The softirq and tasklet are both kind of bottom-halves mechanism. Sleep is not allowed becuase they run under interrupt context not process context. If sleep is allowed, then the linux cannot schedule them and finally cause a kernel panic with a dequeue_task error. The interrupt context does not even have a data structure describing the register info, so they can never be scheduled by linux. If it is designed to have that structure and can be scheduled, the performance for interrupt handling process will be effected.

Другие советы

@kai: your qs reg which context bottom-halves execute in?

Technically, softirq's do run in an interrupt context - the "softirq" context; it's just that it's not "hard-irq" context (which is the context when a hardware interrupt occurs).

So, in a softirq handler, in terms of the 'lookup' macros Linux provides:

in_interrupt: yes | in_irq: no | in_softirq: yes | in_serving_softirq: yes

But be aware (beware!!! :): "all of the restrictions that apply to interrupt handlers also apply to bottom halves. Thus, bottom halves cannot sleep, cannot access user space, and cannot invoke the scheduler." -- LDD3.

Jermaine answers the rest of your question.

[Update] In addition, I'd like to point out that one can define simple and elegant macros that help print debug info as and when required. Over the years, I've put these macros and convenience routines into a header file; you can check it out and download it here: "A Header of Convenience".
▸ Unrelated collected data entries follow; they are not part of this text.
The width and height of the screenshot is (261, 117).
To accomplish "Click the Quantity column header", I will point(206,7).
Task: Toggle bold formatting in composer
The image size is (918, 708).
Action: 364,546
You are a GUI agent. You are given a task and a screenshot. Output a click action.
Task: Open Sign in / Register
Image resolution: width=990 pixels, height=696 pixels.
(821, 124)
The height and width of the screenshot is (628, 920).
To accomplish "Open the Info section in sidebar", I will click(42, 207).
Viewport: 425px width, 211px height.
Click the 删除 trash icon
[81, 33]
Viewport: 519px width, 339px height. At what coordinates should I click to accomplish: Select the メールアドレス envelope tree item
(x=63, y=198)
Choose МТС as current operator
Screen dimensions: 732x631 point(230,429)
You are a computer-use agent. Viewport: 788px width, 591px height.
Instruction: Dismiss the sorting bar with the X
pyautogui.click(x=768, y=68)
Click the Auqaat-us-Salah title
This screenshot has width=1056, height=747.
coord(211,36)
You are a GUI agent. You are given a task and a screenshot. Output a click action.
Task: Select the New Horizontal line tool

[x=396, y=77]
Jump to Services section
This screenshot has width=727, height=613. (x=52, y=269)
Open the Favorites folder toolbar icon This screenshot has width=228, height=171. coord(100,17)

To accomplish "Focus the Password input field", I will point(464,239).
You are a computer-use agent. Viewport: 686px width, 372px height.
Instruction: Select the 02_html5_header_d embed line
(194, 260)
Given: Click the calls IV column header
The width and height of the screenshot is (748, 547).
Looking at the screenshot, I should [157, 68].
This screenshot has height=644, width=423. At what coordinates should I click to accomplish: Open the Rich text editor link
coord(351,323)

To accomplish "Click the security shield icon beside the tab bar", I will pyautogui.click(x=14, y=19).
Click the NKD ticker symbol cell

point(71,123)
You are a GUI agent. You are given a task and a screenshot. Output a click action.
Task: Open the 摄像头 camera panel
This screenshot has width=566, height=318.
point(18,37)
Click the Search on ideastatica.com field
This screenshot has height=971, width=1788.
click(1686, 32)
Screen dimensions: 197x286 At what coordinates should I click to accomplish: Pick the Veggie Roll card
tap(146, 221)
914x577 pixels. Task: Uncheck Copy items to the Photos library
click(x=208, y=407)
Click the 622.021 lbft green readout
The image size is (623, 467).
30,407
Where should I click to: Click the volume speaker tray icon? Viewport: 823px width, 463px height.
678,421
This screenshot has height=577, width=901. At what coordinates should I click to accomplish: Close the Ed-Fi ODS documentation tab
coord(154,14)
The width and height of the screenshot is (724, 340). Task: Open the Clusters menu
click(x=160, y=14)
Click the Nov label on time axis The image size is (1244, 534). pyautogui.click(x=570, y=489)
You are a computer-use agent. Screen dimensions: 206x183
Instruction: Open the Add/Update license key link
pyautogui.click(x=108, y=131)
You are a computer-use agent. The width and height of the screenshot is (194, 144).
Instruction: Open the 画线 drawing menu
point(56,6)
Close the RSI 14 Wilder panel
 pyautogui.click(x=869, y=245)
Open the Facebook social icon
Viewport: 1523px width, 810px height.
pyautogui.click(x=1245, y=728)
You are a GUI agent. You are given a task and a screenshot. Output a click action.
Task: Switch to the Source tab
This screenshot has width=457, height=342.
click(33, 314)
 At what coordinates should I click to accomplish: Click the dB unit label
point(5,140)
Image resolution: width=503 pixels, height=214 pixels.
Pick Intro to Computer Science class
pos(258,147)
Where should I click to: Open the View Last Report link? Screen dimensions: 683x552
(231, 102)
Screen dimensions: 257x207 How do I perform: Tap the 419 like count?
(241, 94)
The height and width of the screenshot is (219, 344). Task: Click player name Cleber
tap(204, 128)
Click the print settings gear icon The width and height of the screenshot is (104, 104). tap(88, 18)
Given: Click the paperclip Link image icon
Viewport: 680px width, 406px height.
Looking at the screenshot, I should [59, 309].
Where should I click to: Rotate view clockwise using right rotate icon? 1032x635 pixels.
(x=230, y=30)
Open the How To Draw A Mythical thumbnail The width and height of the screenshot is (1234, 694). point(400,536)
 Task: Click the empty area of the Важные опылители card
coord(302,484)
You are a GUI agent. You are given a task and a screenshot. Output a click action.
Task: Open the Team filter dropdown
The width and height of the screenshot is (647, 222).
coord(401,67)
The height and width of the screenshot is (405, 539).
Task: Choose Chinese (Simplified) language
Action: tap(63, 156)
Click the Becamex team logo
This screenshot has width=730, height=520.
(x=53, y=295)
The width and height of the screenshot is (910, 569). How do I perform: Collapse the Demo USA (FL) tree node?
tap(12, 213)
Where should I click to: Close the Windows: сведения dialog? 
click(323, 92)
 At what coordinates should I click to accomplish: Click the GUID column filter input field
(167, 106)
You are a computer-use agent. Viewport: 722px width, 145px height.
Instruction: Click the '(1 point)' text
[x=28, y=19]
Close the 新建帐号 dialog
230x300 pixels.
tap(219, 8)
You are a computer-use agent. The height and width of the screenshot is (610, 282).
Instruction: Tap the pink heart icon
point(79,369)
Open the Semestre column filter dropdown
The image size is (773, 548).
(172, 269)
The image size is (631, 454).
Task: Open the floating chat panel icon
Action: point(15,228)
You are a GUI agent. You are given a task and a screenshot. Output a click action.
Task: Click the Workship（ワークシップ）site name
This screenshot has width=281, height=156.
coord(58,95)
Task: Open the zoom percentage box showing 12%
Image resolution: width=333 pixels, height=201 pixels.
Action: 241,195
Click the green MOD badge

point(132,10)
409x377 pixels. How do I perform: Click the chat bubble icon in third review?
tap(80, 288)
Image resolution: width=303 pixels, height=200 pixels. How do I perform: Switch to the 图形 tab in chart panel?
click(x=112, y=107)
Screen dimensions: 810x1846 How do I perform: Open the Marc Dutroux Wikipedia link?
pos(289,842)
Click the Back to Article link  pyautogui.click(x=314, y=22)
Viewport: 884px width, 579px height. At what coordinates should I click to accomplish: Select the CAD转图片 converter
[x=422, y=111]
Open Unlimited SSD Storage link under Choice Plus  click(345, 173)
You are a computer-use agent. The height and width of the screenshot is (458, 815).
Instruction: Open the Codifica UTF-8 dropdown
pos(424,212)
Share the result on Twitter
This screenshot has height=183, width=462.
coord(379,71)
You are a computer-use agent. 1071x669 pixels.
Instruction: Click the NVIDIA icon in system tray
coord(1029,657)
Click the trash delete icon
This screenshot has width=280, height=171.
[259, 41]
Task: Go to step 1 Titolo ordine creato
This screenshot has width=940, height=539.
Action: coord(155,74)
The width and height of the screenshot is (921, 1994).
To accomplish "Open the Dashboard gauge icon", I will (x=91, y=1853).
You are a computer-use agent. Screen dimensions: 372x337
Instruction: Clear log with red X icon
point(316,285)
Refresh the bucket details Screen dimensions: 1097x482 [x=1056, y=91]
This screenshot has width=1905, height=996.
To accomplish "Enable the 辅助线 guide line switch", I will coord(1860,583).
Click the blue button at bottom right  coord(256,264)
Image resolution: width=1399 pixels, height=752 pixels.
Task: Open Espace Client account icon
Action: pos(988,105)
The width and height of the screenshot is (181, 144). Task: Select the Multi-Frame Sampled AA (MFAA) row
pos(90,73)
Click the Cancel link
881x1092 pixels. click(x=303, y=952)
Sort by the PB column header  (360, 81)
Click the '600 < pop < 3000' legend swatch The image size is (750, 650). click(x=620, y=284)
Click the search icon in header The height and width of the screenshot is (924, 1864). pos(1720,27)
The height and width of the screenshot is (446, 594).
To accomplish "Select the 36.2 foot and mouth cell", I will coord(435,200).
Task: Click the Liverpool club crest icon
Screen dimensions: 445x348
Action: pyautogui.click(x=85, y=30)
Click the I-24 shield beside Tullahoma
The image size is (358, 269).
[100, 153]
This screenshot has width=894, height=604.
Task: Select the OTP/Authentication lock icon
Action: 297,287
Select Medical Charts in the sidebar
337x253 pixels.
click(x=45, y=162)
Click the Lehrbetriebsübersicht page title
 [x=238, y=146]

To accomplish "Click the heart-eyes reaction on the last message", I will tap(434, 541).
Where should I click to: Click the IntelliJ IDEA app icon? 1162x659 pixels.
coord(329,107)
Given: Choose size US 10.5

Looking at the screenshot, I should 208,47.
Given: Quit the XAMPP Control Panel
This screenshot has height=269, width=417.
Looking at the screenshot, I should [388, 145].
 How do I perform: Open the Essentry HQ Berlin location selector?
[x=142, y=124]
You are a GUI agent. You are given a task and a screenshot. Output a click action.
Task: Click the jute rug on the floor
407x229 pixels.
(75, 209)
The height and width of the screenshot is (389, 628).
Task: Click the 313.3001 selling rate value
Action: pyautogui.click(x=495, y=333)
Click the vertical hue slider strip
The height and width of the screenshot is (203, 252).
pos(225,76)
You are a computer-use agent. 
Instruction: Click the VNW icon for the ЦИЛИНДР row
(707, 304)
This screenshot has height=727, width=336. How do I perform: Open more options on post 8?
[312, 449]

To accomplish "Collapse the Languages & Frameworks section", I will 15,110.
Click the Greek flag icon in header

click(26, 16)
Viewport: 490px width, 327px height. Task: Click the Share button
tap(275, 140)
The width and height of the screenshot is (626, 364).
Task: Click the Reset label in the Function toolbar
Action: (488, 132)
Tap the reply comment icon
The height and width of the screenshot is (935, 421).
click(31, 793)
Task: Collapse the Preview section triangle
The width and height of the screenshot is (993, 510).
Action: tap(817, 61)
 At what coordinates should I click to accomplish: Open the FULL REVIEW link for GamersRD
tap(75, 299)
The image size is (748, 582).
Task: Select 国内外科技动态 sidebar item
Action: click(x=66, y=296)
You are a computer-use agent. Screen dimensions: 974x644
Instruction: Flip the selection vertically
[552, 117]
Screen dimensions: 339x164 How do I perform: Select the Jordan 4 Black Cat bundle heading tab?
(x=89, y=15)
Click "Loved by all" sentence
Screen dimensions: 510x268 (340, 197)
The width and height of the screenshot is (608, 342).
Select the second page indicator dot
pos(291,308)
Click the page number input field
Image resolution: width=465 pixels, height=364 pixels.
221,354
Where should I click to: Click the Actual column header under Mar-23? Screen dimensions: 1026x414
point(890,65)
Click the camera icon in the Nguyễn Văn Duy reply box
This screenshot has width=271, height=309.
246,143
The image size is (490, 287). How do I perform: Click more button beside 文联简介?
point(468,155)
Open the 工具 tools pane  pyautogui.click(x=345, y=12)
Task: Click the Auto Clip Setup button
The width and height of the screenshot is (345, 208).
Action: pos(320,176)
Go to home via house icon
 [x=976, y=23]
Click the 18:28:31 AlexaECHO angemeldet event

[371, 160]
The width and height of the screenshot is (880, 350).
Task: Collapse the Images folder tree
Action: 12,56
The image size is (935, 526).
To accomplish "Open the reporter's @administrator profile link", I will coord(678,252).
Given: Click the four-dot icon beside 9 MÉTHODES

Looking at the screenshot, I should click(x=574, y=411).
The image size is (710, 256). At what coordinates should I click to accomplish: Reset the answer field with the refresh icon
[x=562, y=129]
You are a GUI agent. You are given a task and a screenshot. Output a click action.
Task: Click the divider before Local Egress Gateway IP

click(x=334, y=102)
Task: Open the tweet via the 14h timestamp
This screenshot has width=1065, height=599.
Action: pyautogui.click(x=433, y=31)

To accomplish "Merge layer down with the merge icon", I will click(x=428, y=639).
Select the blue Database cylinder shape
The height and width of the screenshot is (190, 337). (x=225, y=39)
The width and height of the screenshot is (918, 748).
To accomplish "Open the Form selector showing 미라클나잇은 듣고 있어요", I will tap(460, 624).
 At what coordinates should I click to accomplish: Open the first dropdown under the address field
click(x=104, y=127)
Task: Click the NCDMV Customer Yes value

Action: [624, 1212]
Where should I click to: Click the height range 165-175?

There are macros / functions to:

  • make debug prints along with funcname / line# info (via the usual printk() or trace_printk()) and only if DEBUG mode is On
    • dump the kernel-mode stack
    • print the current context (process or interrupt along with flags in the form that ftrace uses)
    • a simple assert() macro (!)
    • a cpu-intensive DELAY_LOOP (useful for test rigs that must spin on the processor)
    • an equivalent to usermode sleep functionality
    • a function to calculate the time delta given two timestamps (timeval structs)
    • convert decimal to binary, and
    • a few more.

Whew :-)

I agree with the accepted answer and Kaiwan's answer, but they did not mention ksoftirqd. If the CPU is under heavy load of softirqs and/or tasklets, it schedules its ksfotirqd thread which process the raised softirqs and tasklets in process context.

So I guess the answer to the OP's question would be: softirqs can run in either interrupt or process contexts.